──────── EXTRACTED DATA ────────

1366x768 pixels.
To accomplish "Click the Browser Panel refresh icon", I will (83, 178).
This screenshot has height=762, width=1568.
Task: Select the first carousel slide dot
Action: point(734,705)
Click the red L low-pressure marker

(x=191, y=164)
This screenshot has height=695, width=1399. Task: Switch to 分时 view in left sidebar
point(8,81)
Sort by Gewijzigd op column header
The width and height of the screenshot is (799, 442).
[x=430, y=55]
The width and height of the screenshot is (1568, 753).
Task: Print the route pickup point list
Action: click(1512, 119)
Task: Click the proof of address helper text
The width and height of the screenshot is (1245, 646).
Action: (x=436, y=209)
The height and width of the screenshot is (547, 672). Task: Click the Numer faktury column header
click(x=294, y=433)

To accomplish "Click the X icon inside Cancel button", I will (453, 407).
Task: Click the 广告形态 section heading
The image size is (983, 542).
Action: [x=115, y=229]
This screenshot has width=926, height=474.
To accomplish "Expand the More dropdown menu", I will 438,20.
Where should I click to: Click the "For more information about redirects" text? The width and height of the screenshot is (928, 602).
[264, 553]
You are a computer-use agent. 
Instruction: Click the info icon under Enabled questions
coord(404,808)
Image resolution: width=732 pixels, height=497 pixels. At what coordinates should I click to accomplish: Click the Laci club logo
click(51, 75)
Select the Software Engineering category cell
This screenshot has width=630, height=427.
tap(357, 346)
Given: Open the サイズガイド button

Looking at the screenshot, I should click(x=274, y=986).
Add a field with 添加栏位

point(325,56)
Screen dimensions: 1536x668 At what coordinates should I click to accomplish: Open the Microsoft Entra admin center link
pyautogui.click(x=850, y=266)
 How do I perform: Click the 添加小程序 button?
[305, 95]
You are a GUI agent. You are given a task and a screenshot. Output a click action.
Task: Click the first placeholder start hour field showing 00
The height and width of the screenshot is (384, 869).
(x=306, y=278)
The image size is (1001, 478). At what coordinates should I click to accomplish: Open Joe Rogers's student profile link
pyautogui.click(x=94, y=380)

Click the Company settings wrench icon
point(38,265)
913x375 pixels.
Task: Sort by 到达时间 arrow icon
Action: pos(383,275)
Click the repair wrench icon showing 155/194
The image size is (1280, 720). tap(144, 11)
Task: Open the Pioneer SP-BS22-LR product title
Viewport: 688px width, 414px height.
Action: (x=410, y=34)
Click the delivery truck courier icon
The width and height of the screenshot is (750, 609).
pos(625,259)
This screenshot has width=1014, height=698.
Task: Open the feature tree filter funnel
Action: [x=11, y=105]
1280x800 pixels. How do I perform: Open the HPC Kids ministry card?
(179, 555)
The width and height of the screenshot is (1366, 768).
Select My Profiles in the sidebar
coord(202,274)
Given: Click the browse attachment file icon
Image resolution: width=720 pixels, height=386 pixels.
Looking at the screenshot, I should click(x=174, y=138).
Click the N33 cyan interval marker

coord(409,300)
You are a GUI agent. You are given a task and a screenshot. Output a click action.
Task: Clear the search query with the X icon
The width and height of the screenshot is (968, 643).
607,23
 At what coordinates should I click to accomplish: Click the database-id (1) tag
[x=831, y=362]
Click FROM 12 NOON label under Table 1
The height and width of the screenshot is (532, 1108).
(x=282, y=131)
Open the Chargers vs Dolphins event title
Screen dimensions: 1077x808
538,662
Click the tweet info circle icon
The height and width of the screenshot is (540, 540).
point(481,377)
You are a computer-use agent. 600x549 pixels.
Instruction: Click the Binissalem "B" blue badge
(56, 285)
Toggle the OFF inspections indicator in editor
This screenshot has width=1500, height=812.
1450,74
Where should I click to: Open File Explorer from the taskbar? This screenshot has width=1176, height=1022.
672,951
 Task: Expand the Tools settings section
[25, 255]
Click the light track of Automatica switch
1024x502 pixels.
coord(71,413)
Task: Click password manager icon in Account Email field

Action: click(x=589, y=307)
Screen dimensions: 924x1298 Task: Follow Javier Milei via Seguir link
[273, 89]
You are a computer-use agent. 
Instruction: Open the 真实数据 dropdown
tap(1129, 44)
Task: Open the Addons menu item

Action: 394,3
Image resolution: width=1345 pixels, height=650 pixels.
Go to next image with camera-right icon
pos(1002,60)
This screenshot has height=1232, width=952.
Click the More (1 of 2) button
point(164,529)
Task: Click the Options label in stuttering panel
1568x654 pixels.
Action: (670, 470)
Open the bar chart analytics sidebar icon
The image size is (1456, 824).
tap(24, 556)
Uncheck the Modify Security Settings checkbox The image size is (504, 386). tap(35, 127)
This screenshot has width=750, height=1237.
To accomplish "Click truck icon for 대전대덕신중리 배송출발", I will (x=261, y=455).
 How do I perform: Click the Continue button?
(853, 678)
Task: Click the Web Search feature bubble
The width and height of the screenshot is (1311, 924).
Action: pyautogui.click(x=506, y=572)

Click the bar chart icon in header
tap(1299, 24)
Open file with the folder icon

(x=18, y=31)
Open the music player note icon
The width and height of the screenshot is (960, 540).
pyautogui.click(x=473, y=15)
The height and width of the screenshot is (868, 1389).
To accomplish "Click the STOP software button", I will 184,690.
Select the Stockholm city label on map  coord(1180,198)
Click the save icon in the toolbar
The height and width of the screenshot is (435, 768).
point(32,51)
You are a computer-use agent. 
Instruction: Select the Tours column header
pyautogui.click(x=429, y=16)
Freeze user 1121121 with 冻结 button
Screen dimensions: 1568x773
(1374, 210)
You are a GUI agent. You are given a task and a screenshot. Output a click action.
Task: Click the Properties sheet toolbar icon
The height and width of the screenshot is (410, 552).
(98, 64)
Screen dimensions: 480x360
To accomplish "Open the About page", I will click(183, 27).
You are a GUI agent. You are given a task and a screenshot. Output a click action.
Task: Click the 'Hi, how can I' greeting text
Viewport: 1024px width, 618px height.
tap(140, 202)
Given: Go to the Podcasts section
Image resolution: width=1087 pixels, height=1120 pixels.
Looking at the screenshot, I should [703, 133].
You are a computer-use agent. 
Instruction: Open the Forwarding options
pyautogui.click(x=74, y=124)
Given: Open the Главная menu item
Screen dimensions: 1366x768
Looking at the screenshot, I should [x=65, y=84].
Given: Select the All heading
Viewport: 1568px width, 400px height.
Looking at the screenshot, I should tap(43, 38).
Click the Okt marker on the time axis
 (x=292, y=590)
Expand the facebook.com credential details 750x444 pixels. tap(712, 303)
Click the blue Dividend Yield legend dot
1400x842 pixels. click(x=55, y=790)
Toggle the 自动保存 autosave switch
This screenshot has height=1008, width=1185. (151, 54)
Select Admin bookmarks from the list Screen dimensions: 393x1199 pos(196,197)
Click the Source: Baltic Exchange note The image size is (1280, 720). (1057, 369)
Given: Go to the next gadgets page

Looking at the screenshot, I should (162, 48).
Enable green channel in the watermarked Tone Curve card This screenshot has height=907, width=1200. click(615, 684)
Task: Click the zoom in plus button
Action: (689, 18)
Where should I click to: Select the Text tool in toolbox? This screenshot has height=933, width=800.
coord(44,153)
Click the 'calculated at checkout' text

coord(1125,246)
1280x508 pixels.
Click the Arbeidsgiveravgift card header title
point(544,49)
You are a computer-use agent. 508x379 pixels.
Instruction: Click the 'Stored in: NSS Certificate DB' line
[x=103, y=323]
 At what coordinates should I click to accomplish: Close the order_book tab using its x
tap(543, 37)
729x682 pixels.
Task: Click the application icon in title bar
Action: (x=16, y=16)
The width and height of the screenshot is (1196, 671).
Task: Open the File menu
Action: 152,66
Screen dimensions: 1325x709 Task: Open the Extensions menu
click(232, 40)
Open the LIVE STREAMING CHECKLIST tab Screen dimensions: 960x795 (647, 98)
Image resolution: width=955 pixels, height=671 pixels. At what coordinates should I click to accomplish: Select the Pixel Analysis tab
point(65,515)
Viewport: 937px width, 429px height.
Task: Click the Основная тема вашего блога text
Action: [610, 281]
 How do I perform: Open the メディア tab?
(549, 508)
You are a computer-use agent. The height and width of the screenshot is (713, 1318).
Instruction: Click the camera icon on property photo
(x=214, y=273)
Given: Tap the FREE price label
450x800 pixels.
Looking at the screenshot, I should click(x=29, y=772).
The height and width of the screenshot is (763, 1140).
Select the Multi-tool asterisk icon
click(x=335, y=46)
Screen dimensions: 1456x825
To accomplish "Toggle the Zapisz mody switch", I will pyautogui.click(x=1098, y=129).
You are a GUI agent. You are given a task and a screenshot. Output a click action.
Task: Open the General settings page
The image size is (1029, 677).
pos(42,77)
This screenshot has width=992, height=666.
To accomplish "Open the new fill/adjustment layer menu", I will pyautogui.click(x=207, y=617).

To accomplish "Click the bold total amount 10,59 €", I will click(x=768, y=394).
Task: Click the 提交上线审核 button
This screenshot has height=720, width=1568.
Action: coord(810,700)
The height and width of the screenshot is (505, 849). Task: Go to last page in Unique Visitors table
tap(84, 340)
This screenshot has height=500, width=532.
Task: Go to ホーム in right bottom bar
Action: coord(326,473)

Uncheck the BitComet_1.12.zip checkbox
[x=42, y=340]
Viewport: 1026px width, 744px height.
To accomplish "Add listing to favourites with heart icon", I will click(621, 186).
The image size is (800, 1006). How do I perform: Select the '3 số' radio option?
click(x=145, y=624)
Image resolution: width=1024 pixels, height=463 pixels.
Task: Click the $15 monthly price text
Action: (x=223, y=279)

────────

◆ BRIEF ◆
The reply must consist solely of the lines from the one containing "The height and width of the screenshot is (505, 849)." through the last line in the material above, reproduced exactly.

◆ EXERCISE RESULT ◆
The height and width of the screenshot is (505, 849). Task: Go to last page in Unique Visitors table
tap(84, 340)
This screenshot has height=500, width=532.
Task: Go to ホーム in right bottom bar
Action: coord(326,473)

Uncheck the BitComet_1.12.zip checkbox
[x=42, y=340]
Viewport: 1026px width, 744px height.
To accomplish "Add listing to favourites with heart icon", I will click(621, 186).
The image size is (800, 1006). How do I perform: Select the '3 số' radio option?
click(x=145, y=624)
Image resolution: width=1024 pixels, height=463 pixels.
Task: Click the $15 monthly price text
Action: (x=223, y=279)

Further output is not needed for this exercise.